» PROBLEM:
Through to the final line, write out the records below exactly, omitting any images they contain.

» TASK INPUT:
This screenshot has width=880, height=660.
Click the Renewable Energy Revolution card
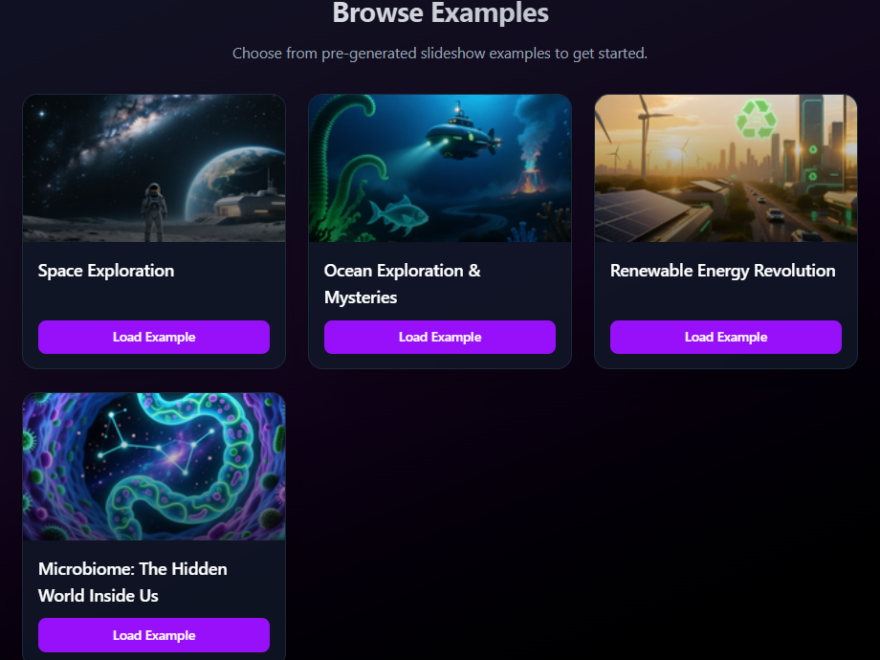click(725, 230)
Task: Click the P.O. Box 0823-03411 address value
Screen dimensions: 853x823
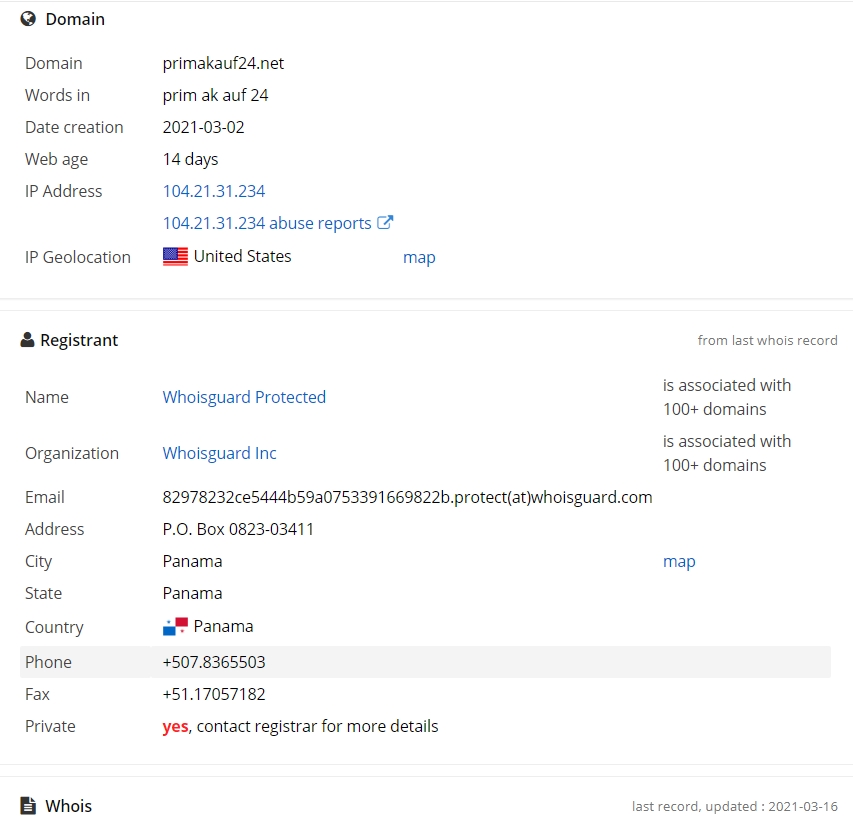Action: [x=238, y=529]
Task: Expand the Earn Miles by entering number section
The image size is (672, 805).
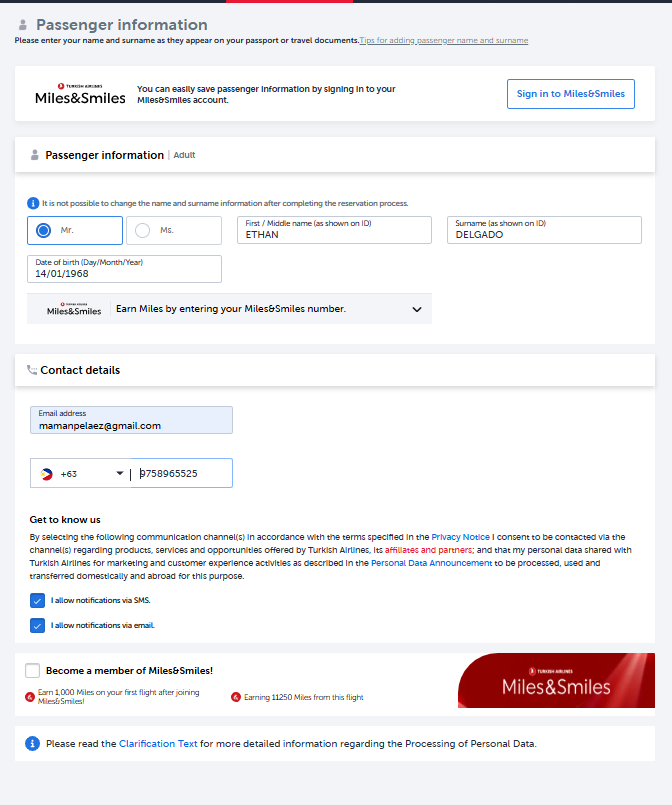Action: pyautogui.click(x=229, y=309)
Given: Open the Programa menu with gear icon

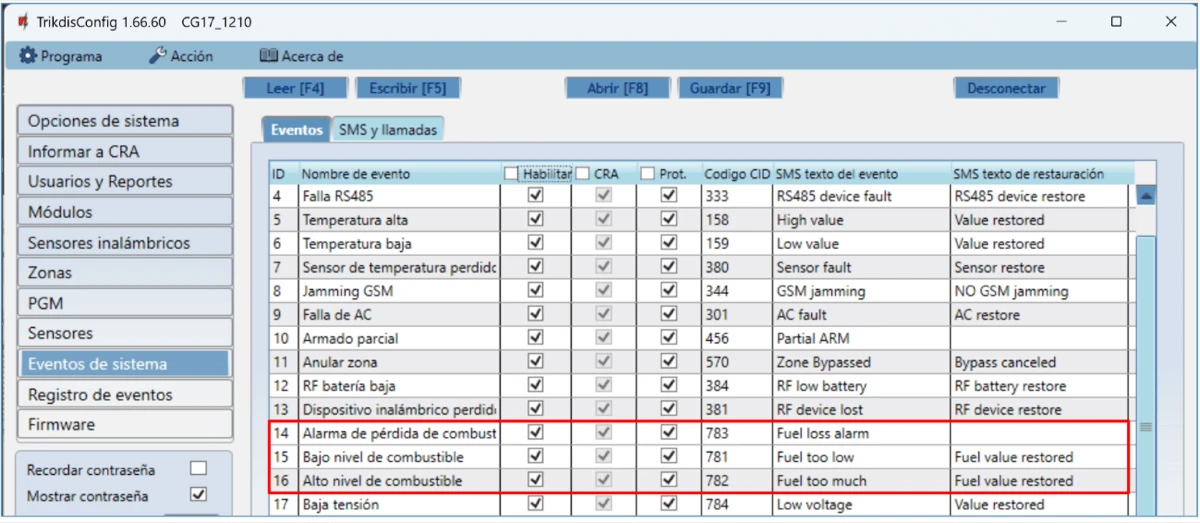Looking at the screenshot, I should 61,56.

» RESULT OF THIS EXERCISE:
This screenshot has width=880, height=660.
Click the Renewable Energy Revolution card
click(725, 230)
Task: Click the P.O. Box 0823-03411 address value
Screen dimensions: 853x823
Action: [x=238, y=529]
Task: Expand the Earn Miles by entering number section
The image size is (672, 805).
Action: pyautogui.click(x=229, y=309)
Given: Open the Programa menu with gear icon

Looking at the screenshot, I should 61,56.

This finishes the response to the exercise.